- TASK OBJECTIVE -
Filter the material below down to the lines containing the word "profile".

____

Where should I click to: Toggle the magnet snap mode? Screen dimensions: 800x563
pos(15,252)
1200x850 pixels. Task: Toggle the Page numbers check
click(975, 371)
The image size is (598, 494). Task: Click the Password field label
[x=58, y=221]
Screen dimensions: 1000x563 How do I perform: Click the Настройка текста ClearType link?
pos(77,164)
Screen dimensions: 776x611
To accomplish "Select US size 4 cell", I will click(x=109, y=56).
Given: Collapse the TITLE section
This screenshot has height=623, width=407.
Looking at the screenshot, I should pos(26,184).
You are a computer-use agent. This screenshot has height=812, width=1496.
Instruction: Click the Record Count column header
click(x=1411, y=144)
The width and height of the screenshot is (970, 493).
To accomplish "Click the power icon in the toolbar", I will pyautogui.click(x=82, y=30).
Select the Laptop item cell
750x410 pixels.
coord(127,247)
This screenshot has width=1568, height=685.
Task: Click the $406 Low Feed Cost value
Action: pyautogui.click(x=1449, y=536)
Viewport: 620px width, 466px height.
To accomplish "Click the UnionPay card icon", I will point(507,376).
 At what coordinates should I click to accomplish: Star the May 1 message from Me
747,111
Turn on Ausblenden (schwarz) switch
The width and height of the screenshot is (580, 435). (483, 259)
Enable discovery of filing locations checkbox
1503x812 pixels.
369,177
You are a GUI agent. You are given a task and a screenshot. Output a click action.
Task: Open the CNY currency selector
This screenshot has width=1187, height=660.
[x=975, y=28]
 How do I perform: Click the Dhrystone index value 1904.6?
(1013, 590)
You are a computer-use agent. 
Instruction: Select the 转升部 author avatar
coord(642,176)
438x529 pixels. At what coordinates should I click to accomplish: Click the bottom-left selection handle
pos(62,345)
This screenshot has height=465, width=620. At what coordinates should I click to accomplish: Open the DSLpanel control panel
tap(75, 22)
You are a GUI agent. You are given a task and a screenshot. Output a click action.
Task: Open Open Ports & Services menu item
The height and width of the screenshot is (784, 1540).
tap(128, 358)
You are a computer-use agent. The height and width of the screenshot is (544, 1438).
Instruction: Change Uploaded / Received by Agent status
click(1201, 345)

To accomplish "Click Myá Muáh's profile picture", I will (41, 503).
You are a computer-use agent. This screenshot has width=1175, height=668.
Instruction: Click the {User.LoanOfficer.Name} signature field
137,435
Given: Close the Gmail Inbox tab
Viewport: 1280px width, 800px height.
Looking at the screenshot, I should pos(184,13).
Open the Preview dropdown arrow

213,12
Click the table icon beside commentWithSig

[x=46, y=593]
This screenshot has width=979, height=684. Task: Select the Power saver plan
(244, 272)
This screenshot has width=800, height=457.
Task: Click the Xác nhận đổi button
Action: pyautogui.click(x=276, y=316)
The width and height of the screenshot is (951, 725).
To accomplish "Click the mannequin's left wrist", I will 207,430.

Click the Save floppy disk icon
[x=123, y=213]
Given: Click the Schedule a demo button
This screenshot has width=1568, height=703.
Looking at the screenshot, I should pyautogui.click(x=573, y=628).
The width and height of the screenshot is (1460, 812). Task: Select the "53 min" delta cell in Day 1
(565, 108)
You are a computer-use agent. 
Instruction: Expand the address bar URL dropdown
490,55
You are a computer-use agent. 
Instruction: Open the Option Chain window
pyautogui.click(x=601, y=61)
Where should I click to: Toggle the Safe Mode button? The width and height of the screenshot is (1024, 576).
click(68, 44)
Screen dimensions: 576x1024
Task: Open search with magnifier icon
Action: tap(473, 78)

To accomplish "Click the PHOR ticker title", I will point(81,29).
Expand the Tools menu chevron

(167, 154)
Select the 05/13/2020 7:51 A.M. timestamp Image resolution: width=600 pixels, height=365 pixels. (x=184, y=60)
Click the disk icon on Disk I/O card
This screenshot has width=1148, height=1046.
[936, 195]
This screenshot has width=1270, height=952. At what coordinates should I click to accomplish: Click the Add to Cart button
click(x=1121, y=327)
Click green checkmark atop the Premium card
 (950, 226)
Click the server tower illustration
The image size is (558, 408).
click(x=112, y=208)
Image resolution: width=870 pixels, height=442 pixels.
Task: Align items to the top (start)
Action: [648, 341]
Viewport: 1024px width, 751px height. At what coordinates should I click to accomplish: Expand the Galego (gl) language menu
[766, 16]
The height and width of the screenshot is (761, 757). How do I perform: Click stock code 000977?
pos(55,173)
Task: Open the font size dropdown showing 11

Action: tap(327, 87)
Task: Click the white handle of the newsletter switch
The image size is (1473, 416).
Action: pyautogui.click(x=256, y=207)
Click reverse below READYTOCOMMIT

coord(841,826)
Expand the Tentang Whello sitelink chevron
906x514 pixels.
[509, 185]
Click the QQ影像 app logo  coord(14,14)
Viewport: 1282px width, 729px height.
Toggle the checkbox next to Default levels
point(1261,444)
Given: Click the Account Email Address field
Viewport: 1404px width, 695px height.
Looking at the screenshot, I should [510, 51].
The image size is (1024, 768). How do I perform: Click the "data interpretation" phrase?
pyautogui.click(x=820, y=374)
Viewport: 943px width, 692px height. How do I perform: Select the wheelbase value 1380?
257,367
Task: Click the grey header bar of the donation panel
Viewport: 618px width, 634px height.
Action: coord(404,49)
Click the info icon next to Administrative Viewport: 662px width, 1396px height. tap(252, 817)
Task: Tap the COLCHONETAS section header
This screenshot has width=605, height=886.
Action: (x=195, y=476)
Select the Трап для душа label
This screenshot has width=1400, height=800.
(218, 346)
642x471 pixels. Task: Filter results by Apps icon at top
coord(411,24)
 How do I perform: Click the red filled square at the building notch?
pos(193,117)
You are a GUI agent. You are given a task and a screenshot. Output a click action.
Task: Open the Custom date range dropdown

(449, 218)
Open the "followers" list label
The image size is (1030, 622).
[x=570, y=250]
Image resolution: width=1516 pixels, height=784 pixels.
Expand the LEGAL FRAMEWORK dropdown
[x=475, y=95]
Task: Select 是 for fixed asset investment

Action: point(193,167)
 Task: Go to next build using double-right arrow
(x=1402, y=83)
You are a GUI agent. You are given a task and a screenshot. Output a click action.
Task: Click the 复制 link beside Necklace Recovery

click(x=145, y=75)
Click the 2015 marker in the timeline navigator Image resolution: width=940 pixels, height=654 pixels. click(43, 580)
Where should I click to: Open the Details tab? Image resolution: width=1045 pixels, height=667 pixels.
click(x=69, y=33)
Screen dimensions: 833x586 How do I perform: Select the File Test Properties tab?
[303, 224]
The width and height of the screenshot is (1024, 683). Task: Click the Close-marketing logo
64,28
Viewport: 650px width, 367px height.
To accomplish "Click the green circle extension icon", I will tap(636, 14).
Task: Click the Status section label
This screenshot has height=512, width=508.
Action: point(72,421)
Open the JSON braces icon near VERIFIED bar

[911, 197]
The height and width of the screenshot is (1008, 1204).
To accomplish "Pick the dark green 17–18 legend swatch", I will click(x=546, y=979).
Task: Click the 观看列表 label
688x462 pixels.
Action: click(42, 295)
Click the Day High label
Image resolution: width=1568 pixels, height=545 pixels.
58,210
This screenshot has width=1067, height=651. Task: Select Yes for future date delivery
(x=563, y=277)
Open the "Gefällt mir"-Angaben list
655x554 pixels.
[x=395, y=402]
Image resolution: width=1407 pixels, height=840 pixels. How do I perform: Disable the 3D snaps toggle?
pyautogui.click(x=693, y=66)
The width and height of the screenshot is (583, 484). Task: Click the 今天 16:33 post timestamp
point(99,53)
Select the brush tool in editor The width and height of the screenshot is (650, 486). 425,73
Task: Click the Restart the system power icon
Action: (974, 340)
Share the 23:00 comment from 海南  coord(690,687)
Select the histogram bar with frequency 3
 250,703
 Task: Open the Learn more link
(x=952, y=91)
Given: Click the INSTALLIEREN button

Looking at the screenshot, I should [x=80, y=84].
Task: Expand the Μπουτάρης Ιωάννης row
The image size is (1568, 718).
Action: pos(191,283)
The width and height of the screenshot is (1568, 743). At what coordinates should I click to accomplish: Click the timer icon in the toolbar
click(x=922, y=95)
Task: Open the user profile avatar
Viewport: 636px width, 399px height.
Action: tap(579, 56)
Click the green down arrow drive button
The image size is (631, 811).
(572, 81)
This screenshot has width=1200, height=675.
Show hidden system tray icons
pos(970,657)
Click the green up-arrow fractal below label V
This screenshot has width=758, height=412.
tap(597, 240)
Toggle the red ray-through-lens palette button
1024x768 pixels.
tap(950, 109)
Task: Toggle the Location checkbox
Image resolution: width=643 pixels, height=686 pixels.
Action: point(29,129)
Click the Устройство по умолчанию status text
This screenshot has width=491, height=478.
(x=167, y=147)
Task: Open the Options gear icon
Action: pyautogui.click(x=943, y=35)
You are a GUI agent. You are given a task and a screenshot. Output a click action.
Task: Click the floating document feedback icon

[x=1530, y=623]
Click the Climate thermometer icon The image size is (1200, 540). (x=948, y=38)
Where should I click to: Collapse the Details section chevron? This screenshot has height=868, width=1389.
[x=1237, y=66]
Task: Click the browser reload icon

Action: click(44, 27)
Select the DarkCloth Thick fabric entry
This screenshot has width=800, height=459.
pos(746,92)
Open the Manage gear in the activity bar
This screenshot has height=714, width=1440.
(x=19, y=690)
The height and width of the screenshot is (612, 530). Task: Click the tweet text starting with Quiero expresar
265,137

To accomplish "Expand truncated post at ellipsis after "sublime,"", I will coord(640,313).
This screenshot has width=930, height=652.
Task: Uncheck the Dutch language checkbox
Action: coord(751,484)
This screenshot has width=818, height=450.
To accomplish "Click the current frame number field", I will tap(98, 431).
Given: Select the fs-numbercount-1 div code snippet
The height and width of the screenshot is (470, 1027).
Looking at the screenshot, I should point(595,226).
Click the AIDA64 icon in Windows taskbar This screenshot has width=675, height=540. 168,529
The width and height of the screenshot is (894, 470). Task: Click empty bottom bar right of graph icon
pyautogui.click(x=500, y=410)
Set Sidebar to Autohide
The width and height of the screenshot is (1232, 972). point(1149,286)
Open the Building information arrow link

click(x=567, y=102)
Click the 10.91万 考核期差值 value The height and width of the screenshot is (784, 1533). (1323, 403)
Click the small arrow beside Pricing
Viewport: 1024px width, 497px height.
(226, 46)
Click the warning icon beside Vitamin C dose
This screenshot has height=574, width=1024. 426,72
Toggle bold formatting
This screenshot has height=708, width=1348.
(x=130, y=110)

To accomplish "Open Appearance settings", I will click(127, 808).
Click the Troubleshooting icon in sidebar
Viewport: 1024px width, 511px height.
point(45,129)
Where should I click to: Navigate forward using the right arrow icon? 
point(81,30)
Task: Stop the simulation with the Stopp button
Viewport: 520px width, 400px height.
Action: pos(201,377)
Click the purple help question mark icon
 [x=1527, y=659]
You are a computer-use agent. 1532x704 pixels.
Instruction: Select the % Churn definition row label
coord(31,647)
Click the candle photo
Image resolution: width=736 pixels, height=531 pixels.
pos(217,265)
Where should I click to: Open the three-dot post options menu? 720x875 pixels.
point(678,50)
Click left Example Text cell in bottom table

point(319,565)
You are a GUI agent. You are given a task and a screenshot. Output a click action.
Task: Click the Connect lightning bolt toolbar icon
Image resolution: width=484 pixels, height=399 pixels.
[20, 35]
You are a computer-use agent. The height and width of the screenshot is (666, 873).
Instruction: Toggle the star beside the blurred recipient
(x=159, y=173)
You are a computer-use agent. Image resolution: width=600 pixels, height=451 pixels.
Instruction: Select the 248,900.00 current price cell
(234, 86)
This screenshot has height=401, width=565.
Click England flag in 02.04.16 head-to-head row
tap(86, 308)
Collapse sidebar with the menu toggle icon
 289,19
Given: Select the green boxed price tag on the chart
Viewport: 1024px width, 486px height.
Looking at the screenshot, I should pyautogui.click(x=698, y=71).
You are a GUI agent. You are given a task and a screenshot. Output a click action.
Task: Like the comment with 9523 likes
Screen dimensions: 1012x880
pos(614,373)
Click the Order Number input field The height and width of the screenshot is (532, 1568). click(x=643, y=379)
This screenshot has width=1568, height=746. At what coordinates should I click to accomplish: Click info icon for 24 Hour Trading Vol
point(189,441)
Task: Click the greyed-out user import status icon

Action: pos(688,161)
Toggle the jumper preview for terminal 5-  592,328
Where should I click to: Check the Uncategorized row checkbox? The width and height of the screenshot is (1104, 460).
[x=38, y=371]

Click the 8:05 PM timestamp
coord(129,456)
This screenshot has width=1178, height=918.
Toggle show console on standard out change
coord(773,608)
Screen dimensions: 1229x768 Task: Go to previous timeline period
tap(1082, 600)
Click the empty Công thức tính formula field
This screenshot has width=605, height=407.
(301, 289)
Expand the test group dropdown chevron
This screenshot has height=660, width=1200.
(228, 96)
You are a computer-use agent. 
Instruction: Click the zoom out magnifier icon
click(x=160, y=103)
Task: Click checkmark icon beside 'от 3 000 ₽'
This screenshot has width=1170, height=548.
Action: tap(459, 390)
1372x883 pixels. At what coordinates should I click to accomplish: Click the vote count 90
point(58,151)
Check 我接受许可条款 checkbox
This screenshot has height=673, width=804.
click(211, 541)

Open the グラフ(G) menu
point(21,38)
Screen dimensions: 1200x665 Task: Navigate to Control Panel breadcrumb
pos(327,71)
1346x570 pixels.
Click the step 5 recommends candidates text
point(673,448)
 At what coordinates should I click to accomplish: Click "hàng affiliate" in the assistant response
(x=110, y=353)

____

- WRITTEN ANSWER -
To accomplish "Click Myá Muáh's profile picture", I will (41, 503).
Task: Open the user profile avatar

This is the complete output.